Before Watches and Wonders 2022, The Hour Glass spent a week discovering Swiss watchmaking culture, from integrated manufactures to artisanal ateliers. Michael Tay, Group Managing Director of The Hour Glass, shares his highlights.
After three years away, it finally happened. Our 40-person team from The Hour Glass arrived in Switzerland one week before the inauguration of a newly formatted Watches and Wonders 2022 and dug deep into Swiss watchmaking culture. Before discovering the year’s novelties at the fair, I wanted to spend the week prior with our team engaging in a series of visits to watch manufacturers, artisanal watchmaking ateliers and component producers. To have them smell the oils of the manufacture and remember why we do what we do. It was the most intense and gratifying two weeks.

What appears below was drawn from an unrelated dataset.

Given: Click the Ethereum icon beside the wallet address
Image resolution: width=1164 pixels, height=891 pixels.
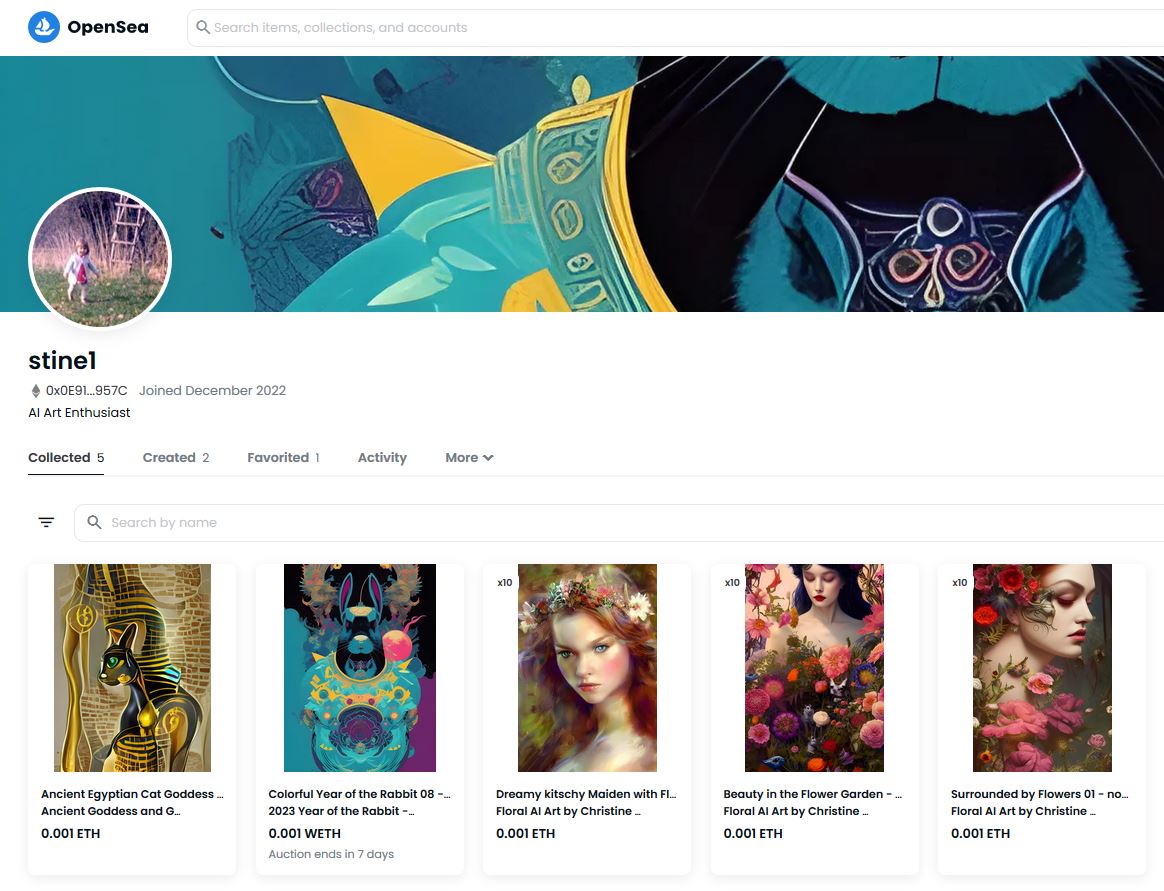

We began our Swiss tour in Neuchâtel, La Chaux-de-Fonds and Le Locle with Girard-Perregaux and Ulysse Nardin, both highly integrated watch manufacturers with the capabilities to produce movements and dials. It was recently announced that Patrick Pruniaux and his talented team at both brands had just acquired the two watchmaking houses from Kering Group in the industry’s first management buyout. Tag Heuer is another brand that has been deeply rooted in La-Chaux-de-Fonds and as a first time visitor to their research institute, brought a new sense of admiration for the seriousness of their R&D capabilities.
We travelled across to the Val-de-Travers range where our old friend and uber indie artisanal watchmaker Kari Voutilainen had just relocated into his new workshop. When we arrived at Chapeau de Napoleon, we were greeted by Kari and his daughter Venla Voutilainen, who had just joined him after returning from a two year stint in the after-sales department at The Hour Glass Singapore.
Part of the trip also took us to Nyon, discovering the region’s artisanal craft of chocolate and winemaking. More importantly, we toured Hublot’s very complete manufacture and were hosted to a most incredible evening there by a couple of my dearest friends in the industry – Ricardo Guadalupe and Miwa Sakai.
It was then onto Geneva where the first stop was to the Patek Philippe Museum, an institution I refer to as ‘The Temple’. Any visit to Geneva is incomplete without a pilgrimage to this Mecca of horology. We were fortunate to have had Dr Peter Friess, the museum’s chief curator, lead us on a tour of the exhibits. This was my 11th visit to the museum and each time, I am delighted one continues to discover new watches and acquire more knowledge.
We ended our pre-W&W tour at the ateliers of Akrivia. Rexhep and his partner Annabelle were gracious hosts and offered the team a fascinating insight into how an intimate independent artisanal workshop functions. Especially when they produce their own movements, cases and components for the 35 watches they make each year.
More than just the watches on show, our time in Switzerland offered a wonderful opportunity to reunite with our partners and friends again. This is what I feel is one of the most important aspects of this industry and the reason why I love doing what I do.